In a rare show of collaboration, Augusta hospital leaders have been meeting over the last several months about how to create a system for exchanging electronic health records that could one day allow patients' information to follow them across the area, the state and the country.
Much of it, however, still needs to be worked out, and the millions of dollars involved are attracting all kinds of companies to jump into the market, further complicating things, said Bill Colbert, the vice president for information systems for University Hospital, which is helping to lead the local effort.
The American Recovery and Reinvestment Act of 2009 set aside $19 billion to help health care providers implement secure electronic health records that could pass from provider to provider by 2015, with them having to meet certain criteria in stages.
"This is going to be a huge financial commitment, from the federal government on down," Colbert said.
The Augusta Metro Health Information Exchange met in January with all four major Augusta hospitals: the East Central Health District, Georgia Department of Community Health, Charlie Norwood VA Medical Center and Dwight D. Eisenhower Army Medical Center.

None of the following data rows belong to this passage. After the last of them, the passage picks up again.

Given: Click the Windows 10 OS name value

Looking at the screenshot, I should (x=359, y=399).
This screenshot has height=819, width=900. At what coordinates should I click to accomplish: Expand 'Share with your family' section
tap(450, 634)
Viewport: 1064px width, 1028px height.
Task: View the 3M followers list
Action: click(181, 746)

A follow-up meeting in June brought in the CEOs of those hospitals plus officials from Walton Rehabilitation and Select Specialty hospitals. Another meeting is planned for early September.
University and some Augusta officials will also be going to an Atlanta-area meeting on Tuesday for a statewide overview. Georgia Community Health has a $13 million grant to present a preliminary state plan due in August, according to Colbert.
With all of the people at the table, there is still a need to bring in other providers, such as physicians and pharmacies, said Jim Davis, CEO of University Health Care System.
"It's not just the hospitals that need to talk to each other," he said. "We have to talk to all of these other folks."
It could help to address a problem Dr. Shannon Stinson faces a couple of times a week in University's Emergency Department -- a patient comes in who is comatose, or is unable to give their medical history and family can't supply it. She remembers one patient who had a CT scan at another hospital a couple of days before showing up at University.
"It took, I think, four hours for me to get the results from that hospital, just to get them to fax it to me," Stinson said. "And it was in the middle of the day. Otherwise, I could have had that patient in and out within 30-45 minutes, as opposed to the five hours they ended up being there."
The biggest hurdle to overcome probably won't be technological -- getting computer systems to talk to each other -- but administrative, Colbert said.
"You do have to create some sort of governance structure around this because this is something that exists outside of each of these institutions or practices," he said. "So we have to kind of agree on how it is that we are going to manage this process," and how to sustain it going forward.
"Whatever we get from the state or federal government is going to be insignificant over time," Colbert said.
While there are vendors offering to handle all of it for various institutions, University and others in Augusta are taking a collaborative approach and proceeding with caution.
"We've got to do it," Colbert said. "But we need to do it the right way."